Randy from Grand Junction, CO

Mike Florio thinks that each team now gets the ball once OT should go back to 15 minutes. Thoughts?

Nah. I’m good with the 10 minutes. If the team getting the ball second wants more time for its possession, stop the other team sooner, use your two timeouts on defense, or just take the ball first. As it was, the Cowboys only used 5:20 of the 10 and the Packers still had both their timeouts. I kind of like having a potential downside to whichever decision is made after winning the coin toss. That sounds fair to me and reduces how much the outcome hinges on winning the toss, which has been the whole point of the OT tweaks. The current setup might actually be the best option devised to date.

John from New Richmond, WI

Not the result we were looking for Sunday night but how could anyone watch the performance of Jordan Love and not see an elite quarterback? Leads the team to a touchdown to take the lead with under two minutes to go, a field goal drive with under 50 seconds to go to tie in regulation and another field goal drive to tie in overtime. Any one of those should have been enough to win the game. I’m not sure what more fans can ask of him.

They ask more because he’s supposed to have it all figured out in his third season at the helm. No mistakes, total command, FULL CONSISTENCY. Because in Aaron Rodgers’ third season, remember, he … (checks notes) … began the year 3-3, with two overtime losses.

Jake from Marina Del Rey, CA

Can we talk about the play where Love seemed like he was going to take off and run but then sling it back to Josh Jacobs. Just, wow.
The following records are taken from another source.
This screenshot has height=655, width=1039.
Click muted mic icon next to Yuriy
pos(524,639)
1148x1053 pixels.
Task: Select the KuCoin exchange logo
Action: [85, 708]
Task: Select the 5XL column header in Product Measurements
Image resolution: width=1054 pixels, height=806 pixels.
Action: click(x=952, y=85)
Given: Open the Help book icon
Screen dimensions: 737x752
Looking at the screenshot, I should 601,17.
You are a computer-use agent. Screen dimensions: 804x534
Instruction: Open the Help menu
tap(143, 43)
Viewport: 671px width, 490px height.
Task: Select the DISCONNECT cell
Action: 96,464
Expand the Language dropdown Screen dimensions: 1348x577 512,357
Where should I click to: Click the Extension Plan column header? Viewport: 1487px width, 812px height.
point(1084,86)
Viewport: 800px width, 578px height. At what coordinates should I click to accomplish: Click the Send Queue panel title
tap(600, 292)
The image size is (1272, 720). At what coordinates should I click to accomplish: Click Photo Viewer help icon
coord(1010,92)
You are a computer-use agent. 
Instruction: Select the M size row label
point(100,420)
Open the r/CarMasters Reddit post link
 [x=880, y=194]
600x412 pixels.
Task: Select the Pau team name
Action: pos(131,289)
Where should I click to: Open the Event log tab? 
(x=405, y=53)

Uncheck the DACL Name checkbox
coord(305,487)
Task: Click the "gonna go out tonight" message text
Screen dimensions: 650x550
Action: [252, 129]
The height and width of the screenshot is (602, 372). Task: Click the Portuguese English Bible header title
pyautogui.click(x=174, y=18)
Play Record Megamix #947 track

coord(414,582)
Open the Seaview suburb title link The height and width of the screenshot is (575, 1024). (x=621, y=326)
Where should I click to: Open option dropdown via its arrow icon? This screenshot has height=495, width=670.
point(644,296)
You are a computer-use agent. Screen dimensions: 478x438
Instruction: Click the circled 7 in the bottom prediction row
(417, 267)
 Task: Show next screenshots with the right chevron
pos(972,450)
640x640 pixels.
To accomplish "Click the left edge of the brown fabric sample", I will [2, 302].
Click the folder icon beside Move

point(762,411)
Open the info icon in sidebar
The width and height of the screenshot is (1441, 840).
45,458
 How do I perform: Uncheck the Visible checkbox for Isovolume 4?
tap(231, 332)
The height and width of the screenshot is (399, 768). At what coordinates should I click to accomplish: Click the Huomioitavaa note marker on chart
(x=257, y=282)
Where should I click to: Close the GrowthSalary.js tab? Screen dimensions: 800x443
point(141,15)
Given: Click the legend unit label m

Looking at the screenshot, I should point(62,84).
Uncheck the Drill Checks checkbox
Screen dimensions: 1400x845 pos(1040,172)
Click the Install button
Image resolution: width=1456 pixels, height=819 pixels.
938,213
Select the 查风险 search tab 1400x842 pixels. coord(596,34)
Funny how that got lost in the madness.

Insiders, it appeared on Matthew Golden‘s long catch early that Dontayvion Wicks was the intended target and Golden veered from his route down the hash. Then he snagged a bouncing punt that could easily have bounced off his hands. Then he had a welcome to the NFL moment getting crushed on a rarely seen spin move. Then he ran backwards seven yards on a bubble screen. Is it fair to say he’s incredibly talented but has a lot to learn?

As I said the other day, he’s not a finished product. He’s learning the return game on the fly in Jayden Reed‘s absence, which is a risk the Packers are willing to live with due to the potential reward. The bubble screen he should know better. He must’ve run plenty of those in college. As Wes noted yesterday, via LaFleur, it was Wicks who made the route adjustment that created the congestion on the early deep ball.

Take away the deja vu all over again of Love turning the ball over deep in his own territory and their goofy inability to block for their kicker…and the Packers are undefeated today. Instead they’re 2-1-1. As good as both LaFleur and Love can look 90% of the time, the 10% they don’t is so bad it almost negates the 90%. MLF keeps talking about cleaning stuff up but then the same stuff keeps happening.

Errors that linger are frustrating and the coaches have to figure out how to correct them. That’s their job and while no one wants to see a repeat mistake, there’s still time to get it right. The 90-10 numbers you posit, to me, speak to how forever thin the margins are in this league.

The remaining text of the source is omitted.